Activity: The required output is every entry, printed exactly as written.

(Stored dataset items)

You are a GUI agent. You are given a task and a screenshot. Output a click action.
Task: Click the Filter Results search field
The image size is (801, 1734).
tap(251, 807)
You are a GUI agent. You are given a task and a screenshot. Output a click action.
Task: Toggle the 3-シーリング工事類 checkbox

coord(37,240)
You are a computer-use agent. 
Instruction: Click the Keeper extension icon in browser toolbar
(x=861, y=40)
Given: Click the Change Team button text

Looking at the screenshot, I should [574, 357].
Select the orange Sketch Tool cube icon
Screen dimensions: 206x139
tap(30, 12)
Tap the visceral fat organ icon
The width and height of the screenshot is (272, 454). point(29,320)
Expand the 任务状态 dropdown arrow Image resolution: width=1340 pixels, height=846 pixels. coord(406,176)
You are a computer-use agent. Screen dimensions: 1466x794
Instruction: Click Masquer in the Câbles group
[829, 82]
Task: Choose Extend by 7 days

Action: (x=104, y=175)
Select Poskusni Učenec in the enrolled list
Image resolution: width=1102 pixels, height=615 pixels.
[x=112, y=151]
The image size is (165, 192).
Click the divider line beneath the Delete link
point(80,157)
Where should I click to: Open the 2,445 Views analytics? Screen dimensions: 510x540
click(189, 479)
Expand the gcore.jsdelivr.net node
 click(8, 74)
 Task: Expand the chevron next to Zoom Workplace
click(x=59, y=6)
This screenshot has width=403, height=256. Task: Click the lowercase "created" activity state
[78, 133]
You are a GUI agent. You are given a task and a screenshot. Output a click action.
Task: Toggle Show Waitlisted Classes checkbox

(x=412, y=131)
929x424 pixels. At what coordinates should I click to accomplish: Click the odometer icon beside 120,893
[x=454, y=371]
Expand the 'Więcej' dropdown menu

Response to this exercise:
You are a GUI agent. You are given a task and a screenshot. Output a click action.
Task: Click the Filter Results search field
The image size is (801, 1734).
tap(251, 807)
You are a GUI agent. You are given a task and a screenshot. Output a click action.
Task: Toggle the 3-シーリング工事類 checkbox

coord(37,240)
You are a computer-use agent. 
Instruction: Click the Keeper extension icon in browser toolbar
(x=861, y=40)
Given: Click the Change Team button text

Looking at the screenshot, I should [574, 357].
Select the orange Sketch Tool cube icon
Screen dimensions: 206x139
tap(30, 12)
Tap the visceral fat organ icon
The width and height of the screenshot is (272, 454). point(29,320)
Expand the 任务状态 dropdown arrow Image resolution: width=1340 pixels, height=846 pixels. coord(406,176)
You are a computer-use agent. Screen dimensions: 1466x794
Instruction: Click Masquer in the Câbles group
[829, 82]
Task: Choose Extend by 7 days

Action: (x=104, y=175)
Select Poskusni Učenec in the enrolled list
Image resolution: width=1102 pixels, height=615 pixels.
[x=112, y=151]
The image size is (165, 192).
Click the divider line beneath the Delete link
point(80,157)
Where should I click to: Open the 2,445 Views analytics? Screen dimensions: 510x540
click(189, 479)
Expand the gcore.jsdelivr.net node
 click(8, 74)
 Task: Expand the chevron next to Zoom Workplace
click(x=59, y=6)
This screenshot has width=403, height=256. Task: Click the lowercase "created" activity state
[78, 133]
You are a GUI agent. You are given a task and a screenshot. Output a click action.
Task: Toggle Show Waitlisted Classes checkbox

(x=412, y=131)
929x424 pixels. At what coordinates should I click to accomplish: Click the odometer icon beside 120,893
[x=454, y=371]
Expand the 'Więcej' dropdown menu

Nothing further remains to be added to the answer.